WORK TASK - Please repeat the lines below exactly. Begin with the line containing "You are a computer-use" and go on through the line containing "Instruction: Expand the".

Start of SUPPLIED ENTRIES

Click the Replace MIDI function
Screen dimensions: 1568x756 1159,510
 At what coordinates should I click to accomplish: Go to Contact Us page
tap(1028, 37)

End of SUPPLIED ENTRIES
Start of SUPPLIED ENTRIES

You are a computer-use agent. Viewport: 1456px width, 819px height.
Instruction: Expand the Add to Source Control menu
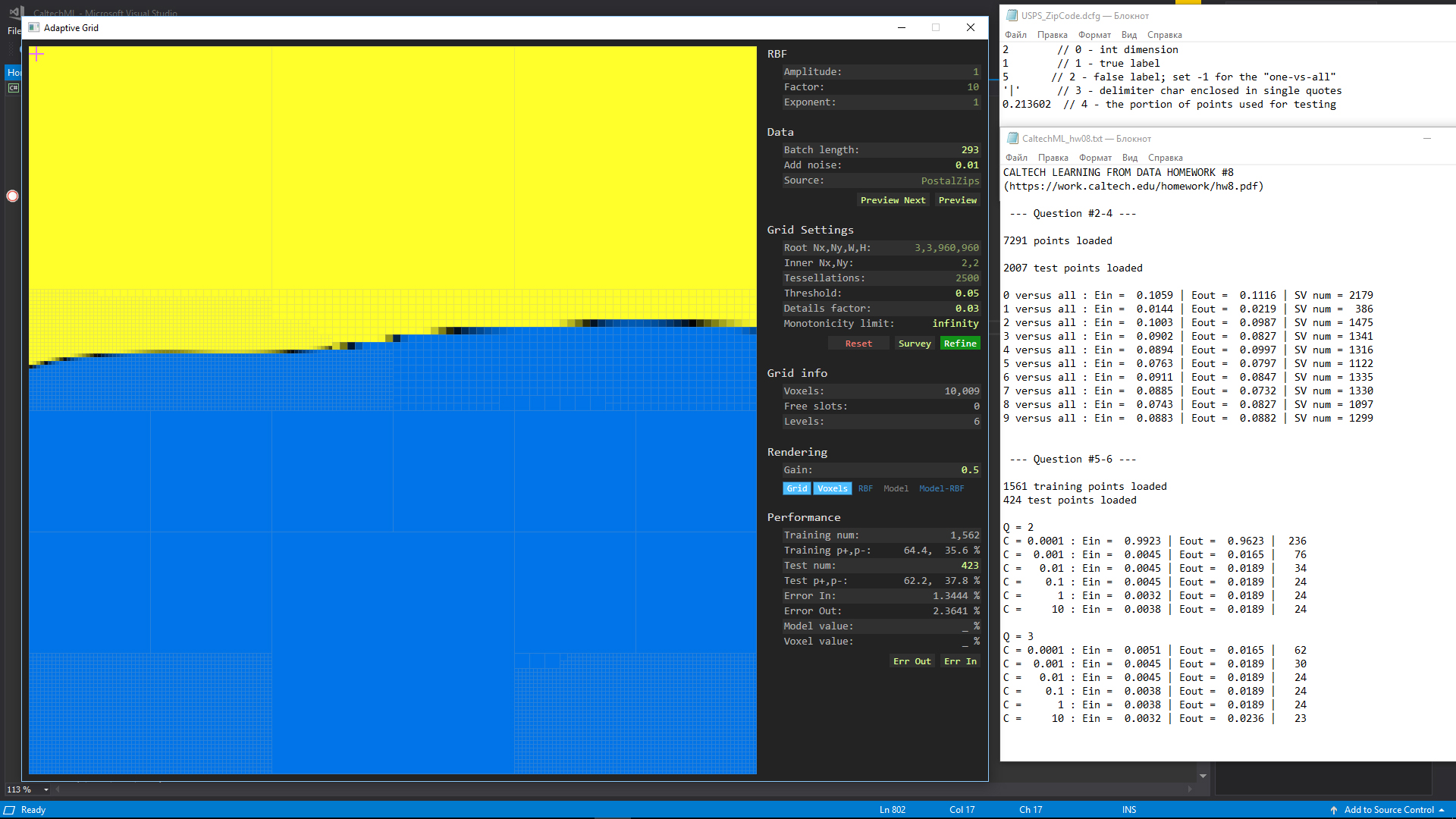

End of SUPPLIED ENTRIES
Start of SUPPLIED ENTRIES

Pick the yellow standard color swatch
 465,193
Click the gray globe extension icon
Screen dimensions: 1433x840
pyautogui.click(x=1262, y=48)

End of SUPPLIED ENTRIES

SOLUTION TO THE PROBLEM -
You are a computer-use agent. Viewport: 1456px width, 819px height.
Instruction: Expand the Add to Source Control menu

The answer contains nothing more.